EditorialLa necesidad crítica de emprender proyectos no debe confundirse con descuido o discrecionalidad en la adjudicación.
Los rezagos de infraestructura en Guatemala ya eran notorios hace tres lustros, cuando ciertas figuras prominentes del gobierno de turno declaraban —como parte de su retórica populista electorera— que las carreteras y los proyectos portuarios y aeroportuarios eran obras para “ricos”. Luego esas voces se divorciaron, aparentemente, de tales discursos y también reclaman mejoras en infraestructura, aunque sin plantear modelos de nación para generen continuidad en el desarrollo de obras de gran alcance.
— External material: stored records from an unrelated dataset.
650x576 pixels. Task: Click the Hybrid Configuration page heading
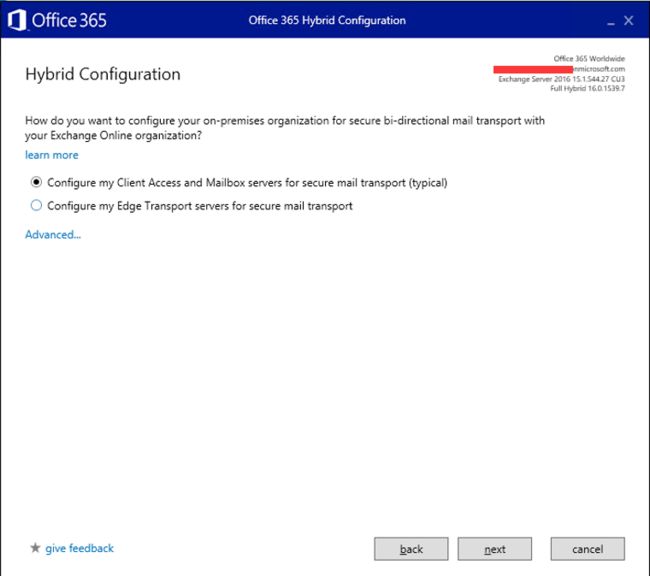pyautogui.click(x=102, y=75)
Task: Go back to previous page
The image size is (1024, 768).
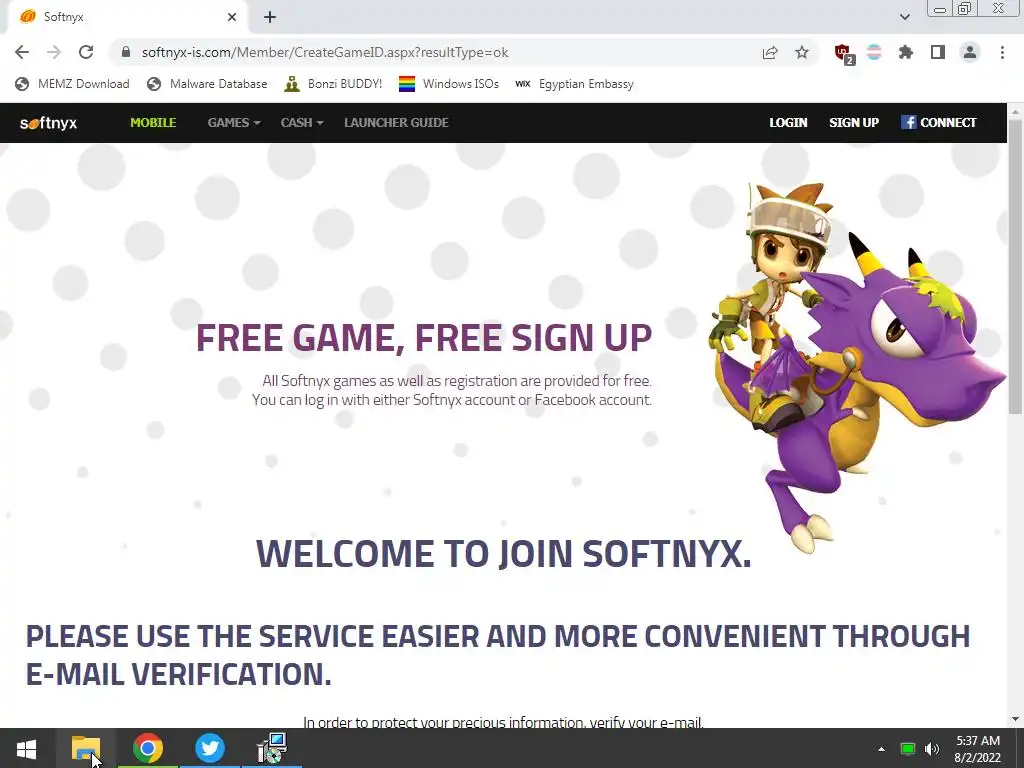Action: pos(22,52)
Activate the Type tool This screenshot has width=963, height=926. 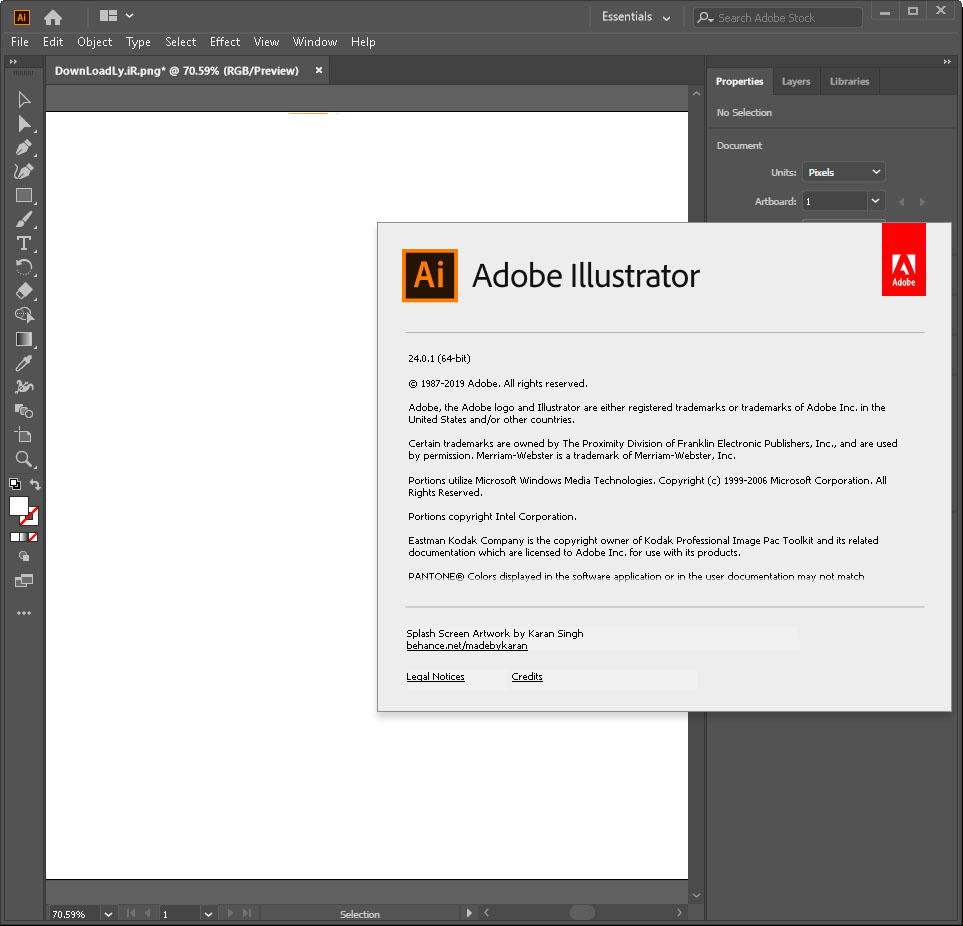pyautogui.click(x=24, y=244)
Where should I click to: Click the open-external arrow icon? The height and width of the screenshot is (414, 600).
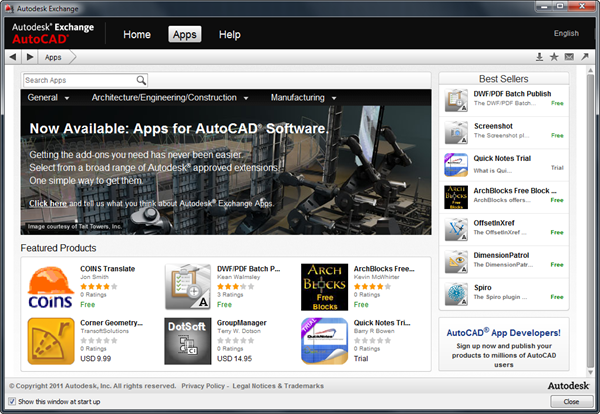pyautogui.click(x=584, y=57)

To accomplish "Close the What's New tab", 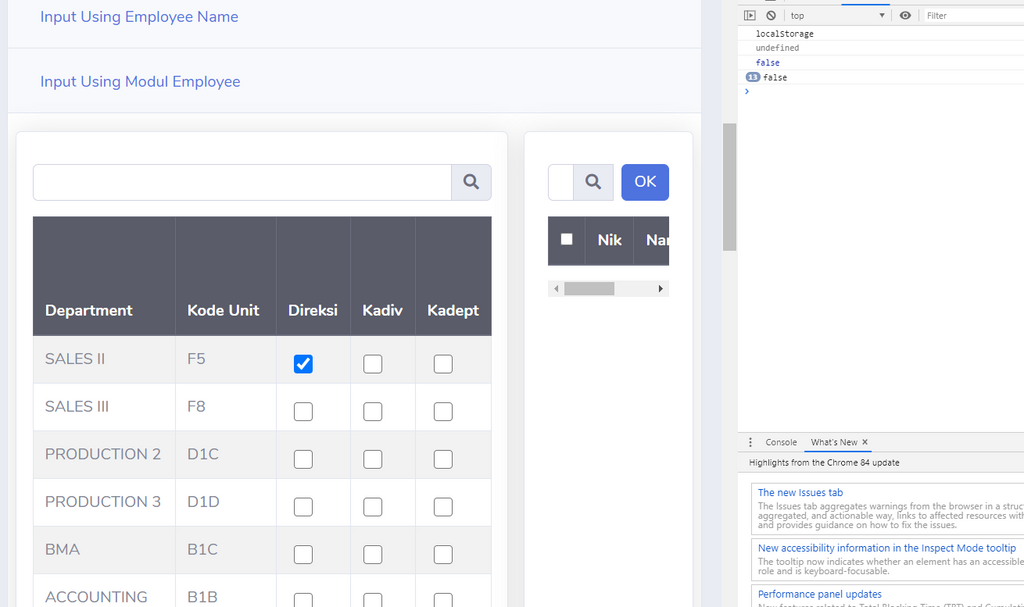I will 864,442.
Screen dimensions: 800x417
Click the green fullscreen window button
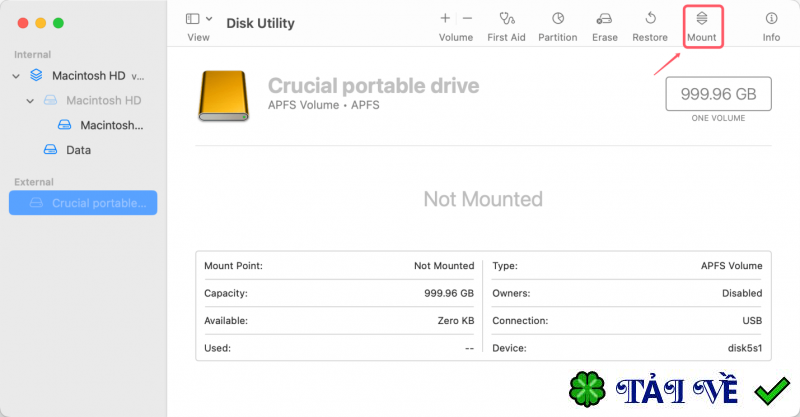(x=58, y=22)
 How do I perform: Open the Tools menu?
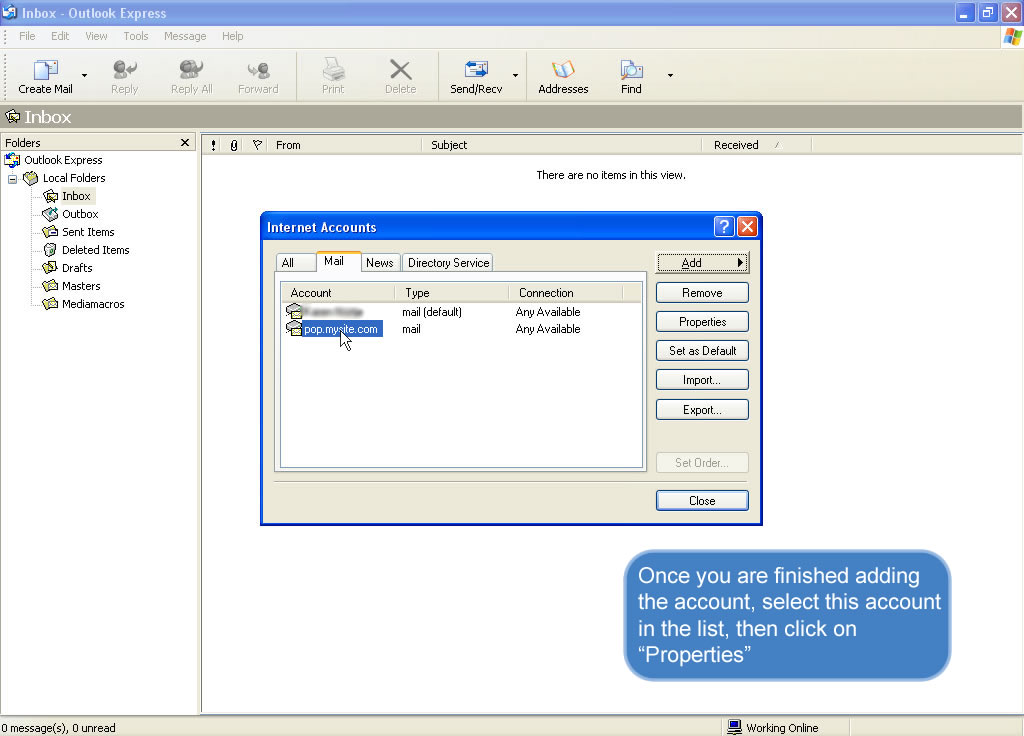point(136,36)
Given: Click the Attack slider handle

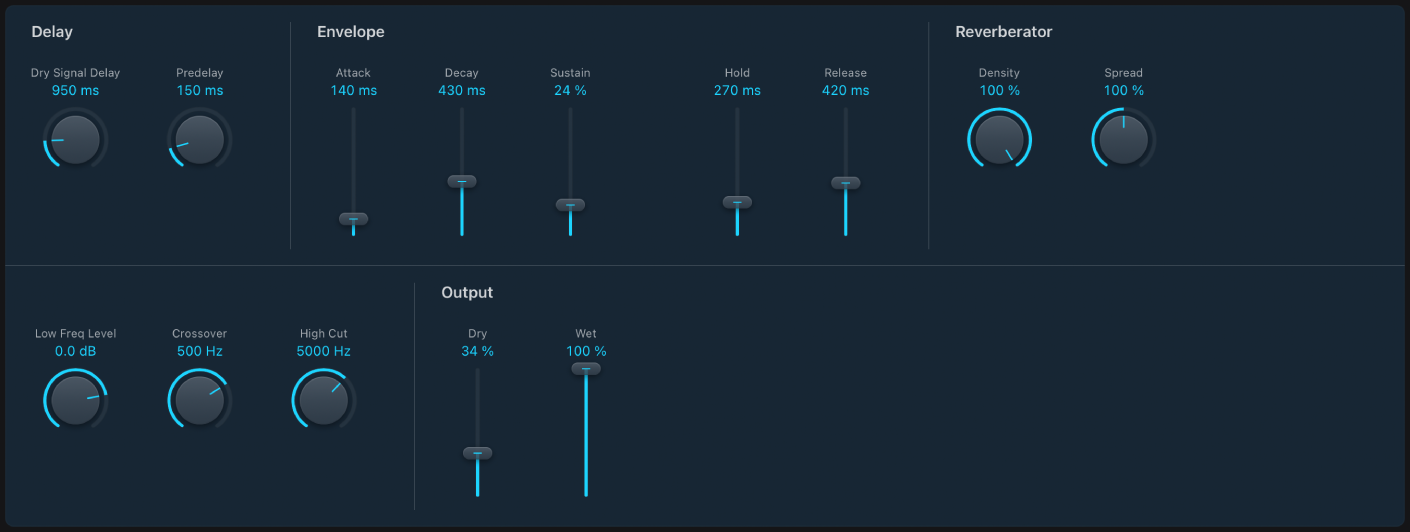Looking at the screenshot, I should 353,219.
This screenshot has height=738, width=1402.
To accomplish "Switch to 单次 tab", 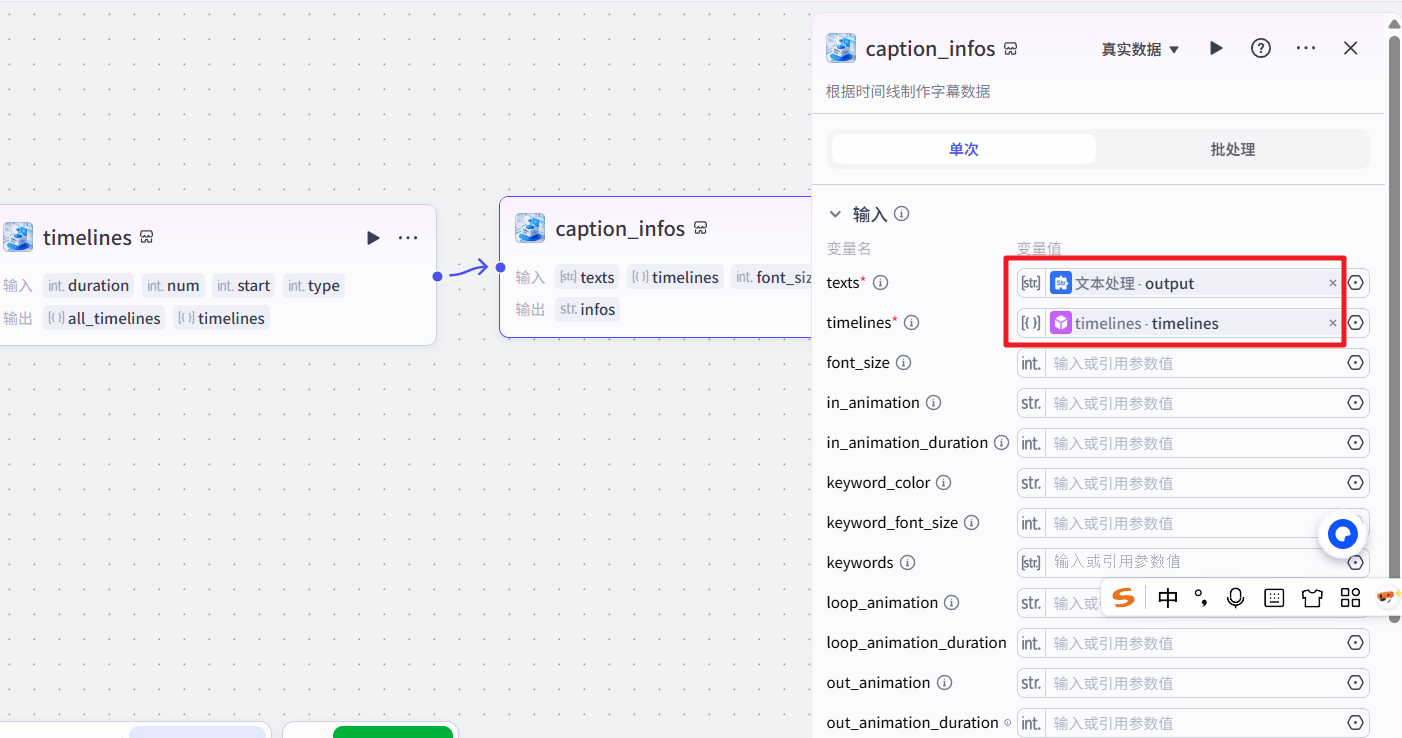I will tap(963, 149).
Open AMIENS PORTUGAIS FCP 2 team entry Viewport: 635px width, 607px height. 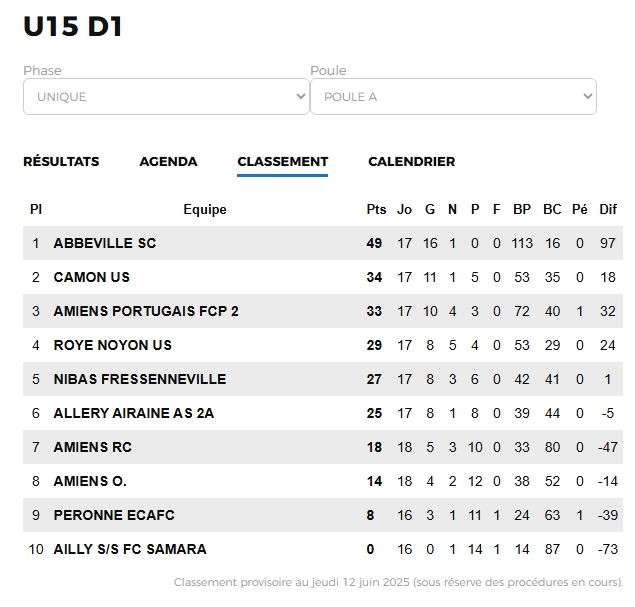pyautogui.click(x=146, y=311)
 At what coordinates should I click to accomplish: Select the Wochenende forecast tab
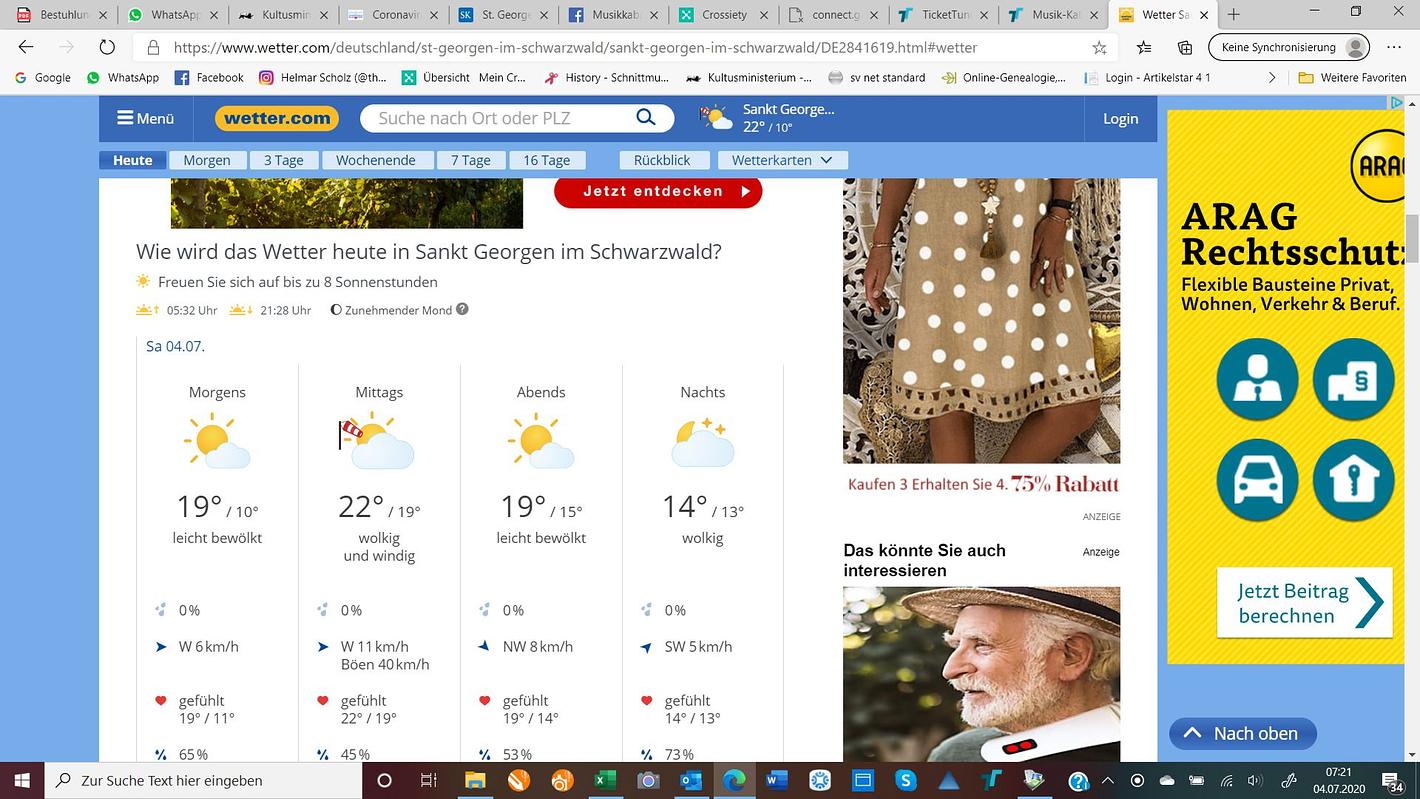tap(375, 160)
Lo más abyecto es que en sucesivos períodos la obra pública nacional se vio sujeta a las férulas oxidadas de las coimas, de las subcontrataciones, de la mediocridad técnica y hasta de la supervisión a compadre hablado. Fue ese amasijo de voracidades retorcidas lo que paralizó proyectos desde los planos, los amarró a conveniencias de financistas inescrupulosos y los dejó a medias, como la carretera de la Costa Sur, del escándalo Odebrecht. La historia de rezagos trae una larga cola de nombres de delfines voraces, allegados sinvergüenzas y politiquerías prepago. Para colmo de males, la adjudicación de proyectos en este gobierno sigue en cámara lenta.